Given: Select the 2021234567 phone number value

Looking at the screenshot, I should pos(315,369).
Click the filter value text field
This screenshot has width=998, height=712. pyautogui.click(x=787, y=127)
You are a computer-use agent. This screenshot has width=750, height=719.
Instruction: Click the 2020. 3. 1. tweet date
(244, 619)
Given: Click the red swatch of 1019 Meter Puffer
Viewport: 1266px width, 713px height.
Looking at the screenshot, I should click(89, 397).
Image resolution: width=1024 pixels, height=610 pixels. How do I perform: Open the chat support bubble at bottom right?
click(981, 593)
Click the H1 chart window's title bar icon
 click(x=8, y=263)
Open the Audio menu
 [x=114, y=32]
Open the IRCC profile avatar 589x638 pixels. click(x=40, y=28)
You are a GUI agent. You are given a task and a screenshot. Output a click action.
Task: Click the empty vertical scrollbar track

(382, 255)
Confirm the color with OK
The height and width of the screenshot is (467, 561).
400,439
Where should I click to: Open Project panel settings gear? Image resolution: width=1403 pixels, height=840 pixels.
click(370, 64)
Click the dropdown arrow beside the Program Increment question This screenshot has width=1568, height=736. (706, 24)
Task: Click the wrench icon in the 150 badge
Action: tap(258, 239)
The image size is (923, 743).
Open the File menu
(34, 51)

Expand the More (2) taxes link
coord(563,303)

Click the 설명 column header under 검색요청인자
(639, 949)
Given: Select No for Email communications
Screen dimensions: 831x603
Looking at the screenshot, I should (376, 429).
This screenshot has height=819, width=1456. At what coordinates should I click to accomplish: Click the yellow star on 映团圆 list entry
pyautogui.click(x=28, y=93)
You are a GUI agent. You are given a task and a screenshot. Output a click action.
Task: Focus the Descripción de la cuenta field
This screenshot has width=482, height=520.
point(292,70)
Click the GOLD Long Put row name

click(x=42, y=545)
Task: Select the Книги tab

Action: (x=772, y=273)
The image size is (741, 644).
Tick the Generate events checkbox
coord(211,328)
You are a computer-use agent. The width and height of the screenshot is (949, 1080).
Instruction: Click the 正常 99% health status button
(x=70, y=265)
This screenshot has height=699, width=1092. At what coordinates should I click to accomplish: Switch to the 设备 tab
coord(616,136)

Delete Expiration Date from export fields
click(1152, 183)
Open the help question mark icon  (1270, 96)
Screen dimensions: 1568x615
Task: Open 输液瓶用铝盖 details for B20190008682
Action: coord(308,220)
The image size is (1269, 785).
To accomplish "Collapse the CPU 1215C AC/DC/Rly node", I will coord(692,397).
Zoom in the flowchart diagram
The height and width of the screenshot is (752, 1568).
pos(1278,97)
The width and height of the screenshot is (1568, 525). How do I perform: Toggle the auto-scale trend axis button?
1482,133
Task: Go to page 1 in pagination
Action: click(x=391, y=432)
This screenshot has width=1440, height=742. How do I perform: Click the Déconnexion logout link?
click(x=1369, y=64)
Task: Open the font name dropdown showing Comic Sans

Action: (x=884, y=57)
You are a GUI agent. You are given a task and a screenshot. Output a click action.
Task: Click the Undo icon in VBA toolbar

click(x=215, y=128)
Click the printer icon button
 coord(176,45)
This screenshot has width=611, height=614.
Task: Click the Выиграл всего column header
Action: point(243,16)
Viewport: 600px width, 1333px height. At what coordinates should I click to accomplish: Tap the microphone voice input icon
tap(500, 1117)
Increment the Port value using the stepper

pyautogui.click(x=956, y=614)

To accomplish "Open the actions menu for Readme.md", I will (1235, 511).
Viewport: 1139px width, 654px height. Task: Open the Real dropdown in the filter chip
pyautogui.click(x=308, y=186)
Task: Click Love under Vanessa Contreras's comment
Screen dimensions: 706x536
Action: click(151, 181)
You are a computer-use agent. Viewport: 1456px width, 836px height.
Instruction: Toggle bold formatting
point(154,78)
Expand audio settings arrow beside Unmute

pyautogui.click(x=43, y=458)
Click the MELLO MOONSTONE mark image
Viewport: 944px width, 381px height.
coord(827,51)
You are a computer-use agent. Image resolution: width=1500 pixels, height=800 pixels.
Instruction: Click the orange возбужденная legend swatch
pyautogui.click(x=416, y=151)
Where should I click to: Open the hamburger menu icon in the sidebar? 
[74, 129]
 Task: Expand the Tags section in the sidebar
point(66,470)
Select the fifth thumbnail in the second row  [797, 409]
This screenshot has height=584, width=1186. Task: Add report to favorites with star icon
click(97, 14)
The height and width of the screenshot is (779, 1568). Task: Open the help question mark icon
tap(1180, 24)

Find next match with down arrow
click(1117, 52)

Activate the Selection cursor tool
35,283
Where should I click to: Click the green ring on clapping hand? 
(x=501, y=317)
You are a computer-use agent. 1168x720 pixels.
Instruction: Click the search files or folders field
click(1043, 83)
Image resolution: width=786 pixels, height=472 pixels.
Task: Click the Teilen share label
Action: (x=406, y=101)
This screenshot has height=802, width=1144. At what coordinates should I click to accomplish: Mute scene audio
......
Given instruction
How many of the lines above contain the string "settings"? Reply with the number alone.

Solution to the exercise
2